Subachoque is a municipality and town of Colombia in the Western Savanna Province, part of the department of Cundinamarca. The municipality is situated on the Bogotá savanna with the urban centre at an altitude of 2663 m at a distance of 45 km from the capital Bogotá. Subachoque is part of the Metropolitan Area of Bogotá and borders Zipaquirá, Tabio and Tenjo in the east, Zipaquirá and Pacho in the north, San Francisco and Supatá in the west and Madrid and El Rosal in the south.
Subachoque is composed of 17 subdivisions: Altania, Canica Alta, Canica Baja, Cascajal, El Guamal, El Pantano, El Páramo, El Tobal, Galdámez, La Cuesta, La Pradera, La Unión, La Yegüera, Llanitos, Rincón Santo, Santa Rosa, Tibagota, El Valle.

== Etymology ==
The name Subachoque comes from Chibcha and means either "Work of the Sun" or "Farmfields of the front".

== History ==
In the times before the Spanish conquest, the area of Subachoque formed part of the Muisca Confederation, a loose confederation of different rulers of the Muisca.
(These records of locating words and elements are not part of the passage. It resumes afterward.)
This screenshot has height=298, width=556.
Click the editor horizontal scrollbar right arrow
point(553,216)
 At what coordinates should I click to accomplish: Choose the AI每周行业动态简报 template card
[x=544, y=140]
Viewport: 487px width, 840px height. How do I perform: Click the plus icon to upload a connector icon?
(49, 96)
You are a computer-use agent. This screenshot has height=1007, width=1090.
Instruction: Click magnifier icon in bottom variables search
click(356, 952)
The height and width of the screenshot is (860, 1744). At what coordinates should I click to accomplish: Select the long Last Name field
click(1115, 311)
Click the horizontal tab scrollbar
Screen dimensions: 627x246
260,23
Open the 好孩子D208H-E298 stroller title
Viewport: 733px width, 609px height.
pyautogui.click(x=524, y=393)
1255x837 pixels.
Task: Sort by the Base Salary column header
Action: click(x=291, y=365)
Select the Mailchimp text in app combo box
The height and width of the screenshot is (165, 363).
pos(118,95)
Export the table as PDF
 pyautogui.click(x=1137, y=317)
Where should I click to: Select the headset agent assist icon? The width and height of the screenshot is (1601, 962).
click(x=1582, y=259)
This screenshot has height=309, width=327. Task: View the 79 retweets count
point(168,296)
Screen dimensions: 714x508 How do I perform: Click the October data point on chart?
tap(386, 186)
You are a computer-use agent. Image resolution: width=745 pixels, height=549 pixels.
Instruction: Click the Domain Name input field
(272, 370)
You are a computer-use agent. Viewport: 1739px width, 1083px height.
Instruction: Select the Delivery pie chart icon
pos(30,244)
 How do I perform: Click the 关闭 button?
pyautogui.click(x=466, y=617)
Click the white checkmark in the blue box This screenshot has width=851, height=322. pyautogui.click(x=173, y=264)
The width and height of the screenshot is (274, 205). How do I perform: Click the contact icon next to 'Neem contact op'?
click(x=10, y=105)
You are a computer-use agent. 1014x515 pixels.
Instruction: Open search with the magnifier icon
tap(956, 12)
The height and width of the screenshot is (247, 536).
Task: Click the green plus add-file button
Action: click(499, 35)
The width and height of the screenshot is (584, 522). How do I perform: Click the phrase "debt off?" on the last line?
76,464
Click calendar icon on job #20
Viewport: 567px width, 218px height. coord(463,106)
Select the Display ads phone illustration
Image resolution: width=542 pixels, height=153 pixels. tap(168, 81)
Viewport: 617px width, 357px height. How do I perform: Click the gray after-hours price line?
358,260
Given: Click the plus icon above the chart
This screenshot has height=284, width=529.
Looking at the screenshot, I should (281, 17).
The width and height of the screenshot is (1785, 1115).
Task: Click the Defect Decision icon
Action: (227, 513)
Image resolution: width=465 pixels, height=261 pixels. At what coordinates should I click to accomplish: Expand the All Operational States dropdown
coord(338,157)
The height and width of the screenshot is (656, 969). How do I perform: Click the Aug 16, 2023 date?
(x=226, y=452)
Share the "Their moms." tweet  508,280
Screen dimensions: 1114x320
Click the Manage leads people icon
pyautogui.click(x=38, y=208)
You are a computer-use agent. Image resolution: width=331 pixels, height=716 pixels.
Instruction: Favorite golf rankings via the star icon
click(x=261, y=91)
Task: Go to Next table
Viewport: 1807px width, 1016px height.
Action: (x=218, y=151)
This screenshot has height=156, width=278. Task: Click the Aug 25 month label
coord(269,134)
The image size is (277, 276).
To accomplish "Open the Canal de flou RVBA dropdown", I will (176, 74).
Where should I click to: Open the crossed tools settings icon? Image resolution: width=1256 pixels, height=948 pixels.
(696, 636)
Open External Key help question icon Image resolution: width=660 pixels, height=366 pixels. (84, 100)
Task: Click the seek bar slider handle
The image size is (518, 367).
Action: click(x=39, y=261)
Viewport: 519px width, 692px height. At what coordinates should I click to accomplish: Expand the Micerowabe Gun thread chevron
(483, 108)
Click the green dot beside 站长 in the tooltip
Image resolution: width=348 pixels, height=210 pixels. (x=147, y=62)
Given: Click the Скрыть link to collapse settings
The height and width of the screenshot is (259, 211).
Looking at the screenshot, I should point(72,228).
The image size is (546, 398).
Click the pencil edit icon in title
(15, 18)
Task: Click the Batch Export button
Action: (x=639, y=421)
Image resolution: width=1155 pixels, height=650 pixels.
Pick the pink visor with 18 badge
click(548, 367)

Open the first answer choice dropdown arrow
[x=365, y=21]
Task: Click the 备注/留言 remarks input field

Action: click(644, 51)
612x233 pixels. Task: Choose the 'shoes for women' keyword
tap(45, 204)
Subachoque was reigned by the zipa based in Bacatá.

Modern Subachoque was founded on March 16, 1774 by the priest Jacinto Roque Salgado. After the Spanish Crown gave the lands and allowance to Spanish families in order to colonize the area, the indigenous peoples that lived by the time in that area were relocated to other areas of Colombia or executed if they refused to be moved. Subachoque is one of the few towns in Colombia whose inhabitants are descendants mostly only from Spanish or European roots. During the iron production that took place at La pradera between 1850 and the early 1900s, the arrival of North Americans, British, French and Germans placed a genetical mark on the population of Subachoque.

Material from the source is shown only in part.